The Golden Age of Scams
Exit Scams
- How it worked: Launch a project, raise money, disappear
- Why it worked: No regulatory oversight, anonymous teams
- Classic examples: BitConnect, OneCoin, PlusToken
Pump and Dumps
- How it worked: Accumulate cheap tokens, shill heavily, dump on retail
- Why it worked: Unregulated markets, information asymmetry
- Modern version: "Influencer" pumps on social media
Ponzi Schemes
- How it worked: Promise high returns, pay old investors with new money
- Why it worked: Greed, lack of financial education
- Crypto twist: Use blockchain to appear legitimate
The Regulatory Vacuum
Why Regulation Was Slow
- Technical complexity: Regulators didn't understand the technology
- Jurisdiction issues: Global nature of blockchain
- Resource constraints: Limited regulatory budgets
- Industry lobbying: Crypto companies fought regulation
What Was Missing
- KYC/AML requirements: Anonymous transactions
- Securities laws: Token sales operated in gray area
- Consumer protection: No recourse for victims
- Market manipulation: No insider trading rules
Famous "Get Away With It" Stories
The Mt.

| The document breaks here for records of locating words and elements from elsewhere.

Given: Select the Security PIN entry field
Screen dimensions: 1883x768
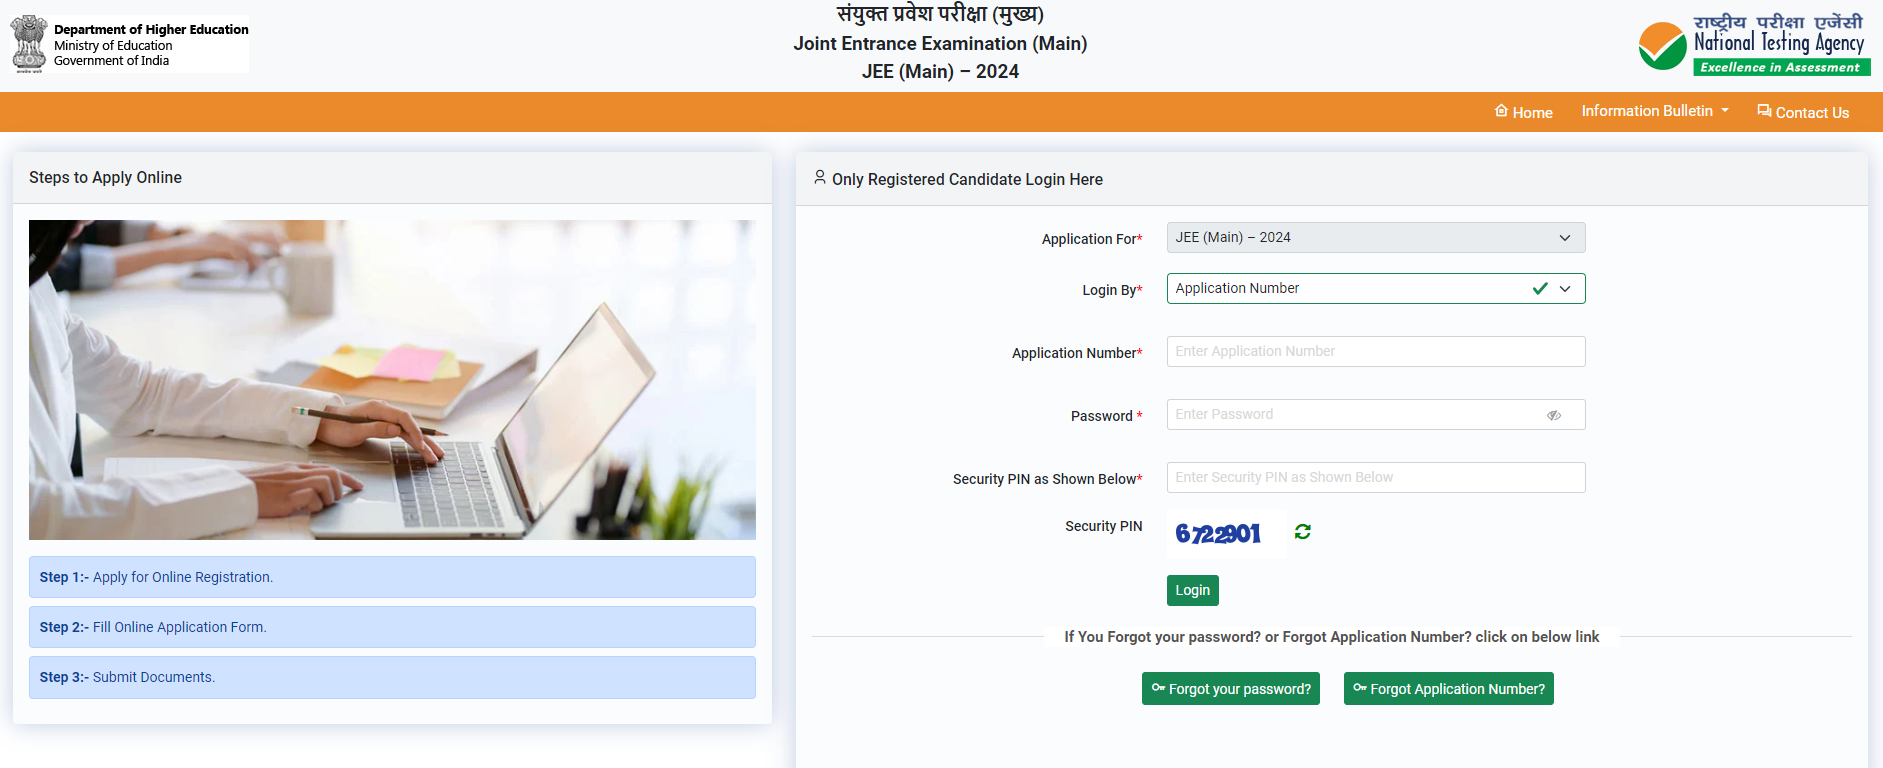Looking at the screenshot, I should tap(1375, 478).
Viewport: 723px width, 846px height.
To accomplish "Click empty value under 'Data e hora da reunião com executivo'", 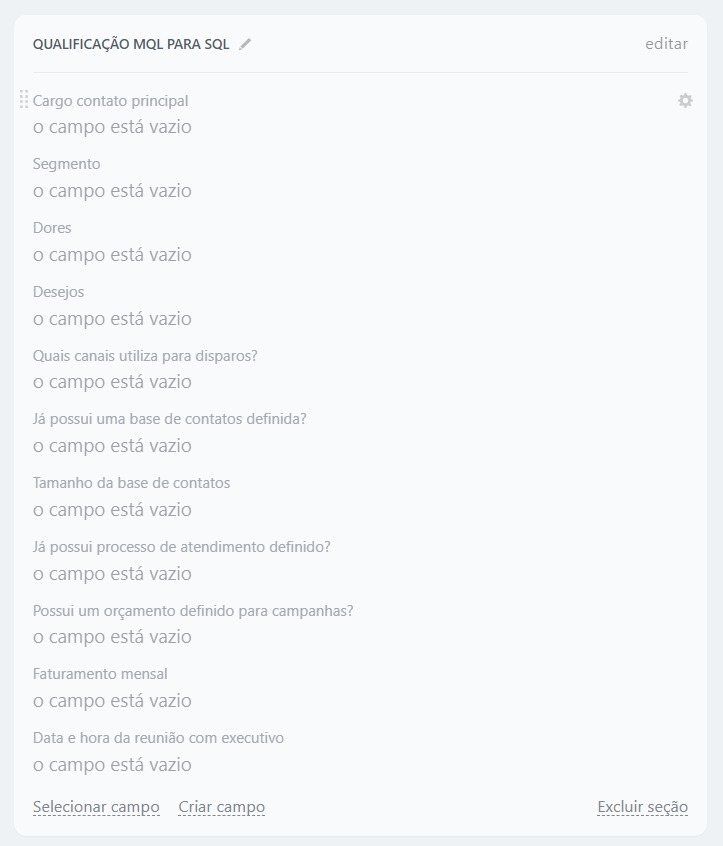I will [x=112, y=765].
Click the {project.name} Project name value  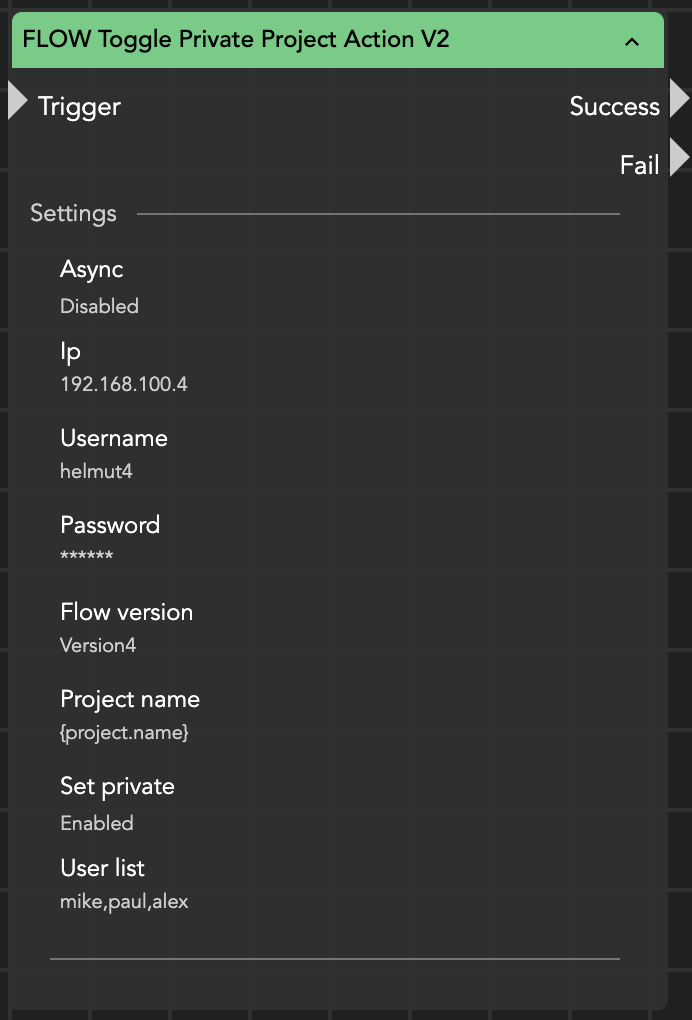124,732
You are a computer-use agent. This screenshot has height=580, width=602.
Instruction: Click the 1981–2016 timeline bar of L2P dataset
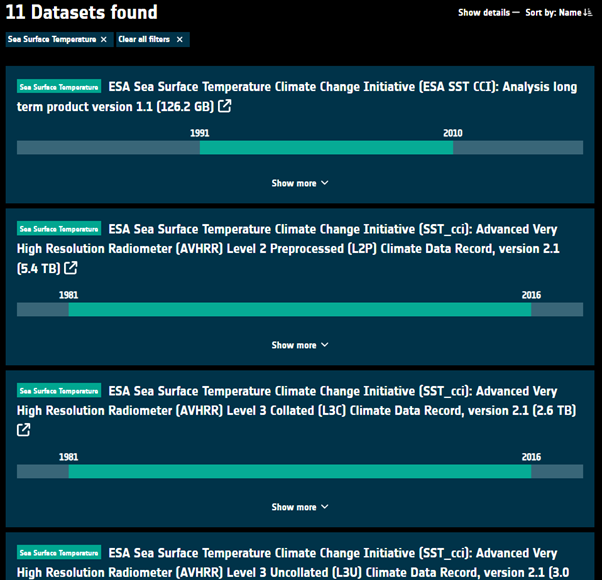click(300, 310)
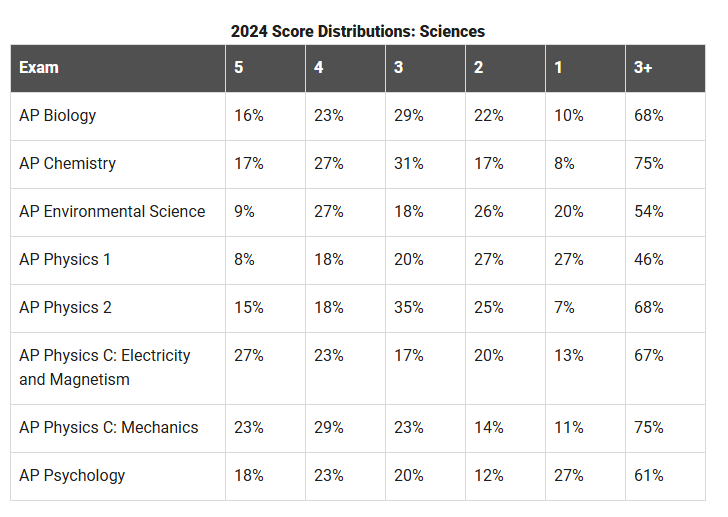The image size is (728, 517).
Task: Click the "AP Physics C: Mechanics" row label
Action: tap(108, 427)
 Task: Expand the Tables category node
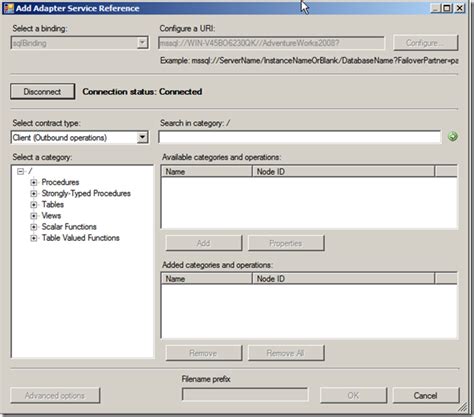(33, 205)

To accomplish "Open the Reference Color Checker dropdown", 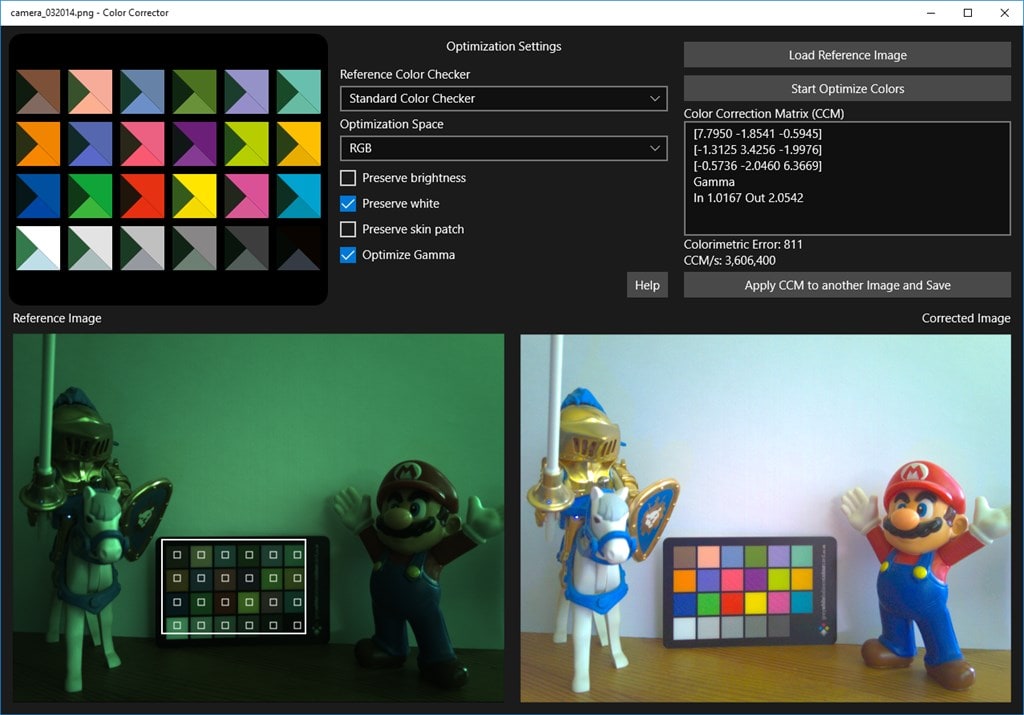I will 503,99.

Gox Hack
- What happened: 850,000 Bitcoin "disappeared"
- Who got away: CEO Mark Karpelès initially avoided serious consequences
- Lesson: Even exchanges can't be trusted
The DAO Hack
- What happened: $50 million drained from smart contract
- How they got away: Hacker kept the funds legally
- Resolution: Ethereum forked to reverse the hack
BitConnect
- What happened: $2.5 billion Ponzi scheme
- Who got away: Promoters scattered before collapse
- Aftermath: Some faced charges, but most kept their money
Why People Got Away With It
Technical Factors
- Anonymity: Pseudonymous transactions
- Irreversibility: No chargebacks or refunds
- Jurisdiction hopping: Move operations to friendly countries
- Code is law: Exploit legal gray areas
Social Factors
- Community defense: "To the moon" cult mentality
- Victim blaming: "Should have done your own research"
- Normalization: "Everyone's doing it"
- Complexity: Too technical for average person to understand
Legal Factors
- Slow courts: Legal system moves at glacial pace
- New territory: No existing legal precedents
- Cross-border issues: International coordination problems
- Resource limits: Regulators overwhelmed
The Changing Landscape
Regulation is Coming
- SEC crackdown: Security token classifications
- International coordination: Global AML standards
- Exchange compliance: KYC becoming mandatory
- Law enforcement expertise: Crypto-savvy investigators
What's No Longer Possible
- Anonymous exchanges: Most require verification
- Unregistered securities: Token sales face scrutiny
- Market manipulation: Insider trading enforcement
- Cross-border crime: International cooperation
The New "Getting Away With It"
While obvious scams are harder, sophisticated fraud continues:
Rug Pulls 2.0
- DeFi exploits: Smart contract vulnerabilities
- Liquidity manipulation: AMG attacks
- Governance attacks: Proposal manipulation
Regulatory Arbitrage
- Jurisdiction shopping: Operate from crypto-friendly countries
- Compliance theater: Appear compliant while evading
- Decentralization washing: Hide centralization behind DAOs
The Lesson
The crypto wild west is being tamed, but the fundamental cat-and-mouse game between innovators and regulators continues. The methods evolve, but the human greed and fear that drive scams remain constant.
The best protection? Education, skepticism, and never investing more than you can afford to lose.